## PASSAGE TO READ
◆ ◆ ◆ ◆ ◆

Speech disorders are made up by a complex family of conditions that can affect a person’s ability to form phonetic sounds and communicate effectively. They’re not the same as language disorders. Speech disorders are concerned with the correct articulation, while language disorders are focused on an individual ability to learn and understand vocabulary. Here are eight of the most common speech disorders:
Apraxia of Speech (AOS)
Apraxia of speech (AOS) occurs when the neural pathways responsible for a person’s speech are either not present or have suffered damage. In this form of speech impediment, the person in question knows exactly what they want to say, and in many cases are even able to put their thoughts onto paper. However, they’re simply unable to articulate their thoughts.
Stuttering – or stammering – is one of the most widely recognised speech disorders. We’ve all had moments when we’ve struggled to enunciate words or tripped over a difficult sentence either through tiredness or other circumstances. What isn’t as widely known, however, is that stuttering can also include non-verbal involuntary or semi-voluntary actions such as blinking and twitching (Tics and Tourettes).
Dysarthria is caused by nerve or muscle damage within the facial area and so is very much a mechanical form of speech problem. It usually presents itself as slurred speech, difficulty with certain phonic sounds, and limited tongue, jaw and lip movement. The affected muscles that cause the onset of the condition are usually the diaphragm, lips, tongue, and vocal cords.
Spasmodic Dysphonia (SD) is a chronic and long-term disorder that affects vocalisation. It’s caused by the spasming of vocal cords when a person attempts to speak. The resulting effect can be a voice that’s either shaky, horse, moany, restricted, or jittery. It can also cause involuntary inflexions in speech patterns, changing the emphasis placed on certain words and thus the context of a sentence.
Cluttering is a fluency disorder which affects a person’s speech in a very literal way. It’s best described as someone including an unnecessary amount of filler word into their speech pattern such as “um,” “well,” “like,” “hmm,” and so on. This also has a considerable effect on the rate at which a person speaks, and it will start presenting itself in early childhood.
Muteness (Selective Mutism)
Selective mutism can be used as an accurate description for someone who refuses to speak in a large proportion of social situations they’re involved in. But in their case, the reason for not engaging with other’s is psychological rather than due to any form of muscle, neurological or nerve damage. It usually first appears in children who’re intensely shy and /or anxious.
Aphasia is a communication disorder that stems from damage caused to the brain’s capacity to process language commands. It’s different from both apraxia of speech and dysarthria in that it relates only to brain speech and language functioning and nothing else. It’s possible for anyone to suffer from aphasia, given that brain damage can be caused by any number of causes from physical injury to strokes.
Speech Delay – (Alalia)
Speech delay is characterised the delayed development of a child’s ability to internalise and communicate with the level of speech ability that expected for someone of their age. Sometimes, this may be down to a child being a late bloomer. But in other cases, it could be that brain damage might be at play. However, providing a proper diagnosis requires ascertaining whether the speech delay is rooted in speech itself or language as depending on where the issue lies, may indicate that another condition may be the real cause.

◆ ◆ ◆ ◆ ◆

## INFORMATION
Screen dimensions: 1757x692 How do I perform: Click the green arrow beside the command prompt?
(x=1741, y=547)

◆ ◆ ◆ ◆ ◆

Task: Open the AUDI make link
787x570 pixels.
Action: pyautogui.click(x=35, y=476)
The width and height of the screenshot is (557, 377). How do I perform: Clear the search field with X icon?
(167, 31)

◆ ◆ ◆ ◆ ◆

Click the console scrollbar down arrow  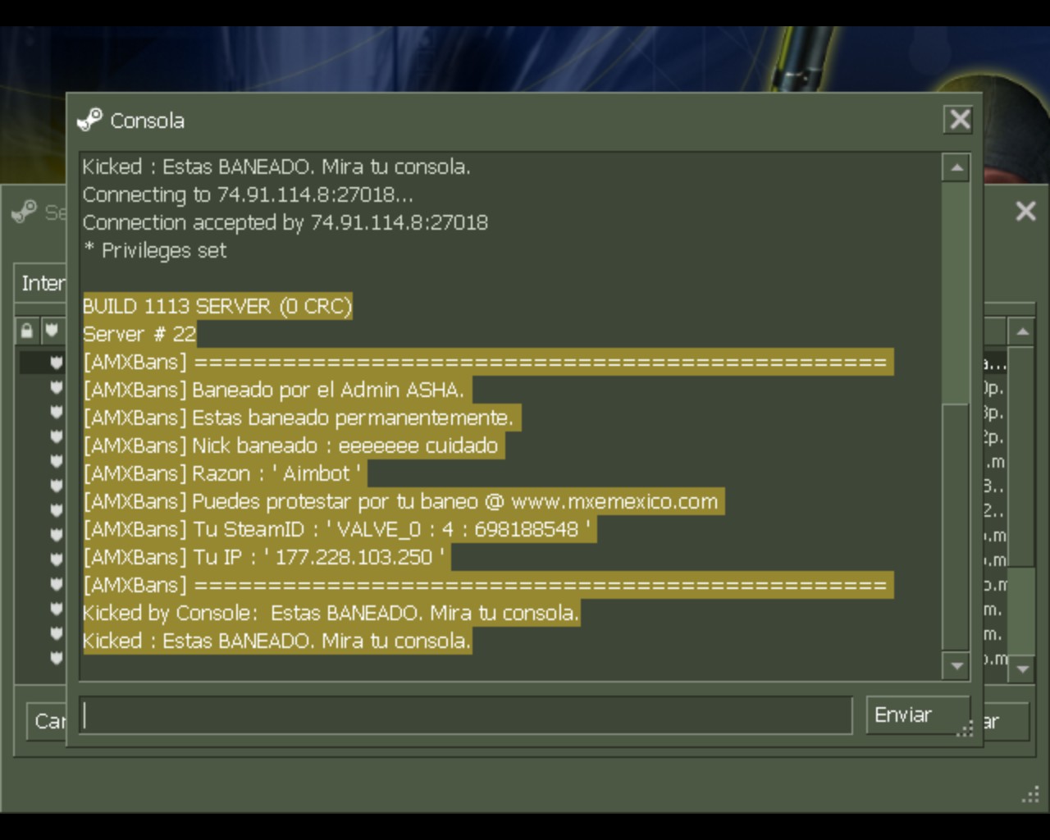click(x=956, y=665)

◆ ◆ ◆ ◆ ◆

## TASK TO COMPLETE
Could you copy out the speech disorders text above word for word, starting with the words "Speech Delay –" and ending after "the real cause."?

## RESPONSE BELOW
Speech Delay – (Alalia)
Speech delay is characterised the delayed development of a child’s ability to internalise and communicate with the level of speech ability that expected for someone of their age. Sometimes, this may be down to a child being a late bloomer. But in other cases, it could be that brain damage might be at play. However, providing a proper diagnosis requires ascertaining whether the speech delay is rooted in speech itself or language as depending on where the issue lies, may indicate that another condition may be the real cause.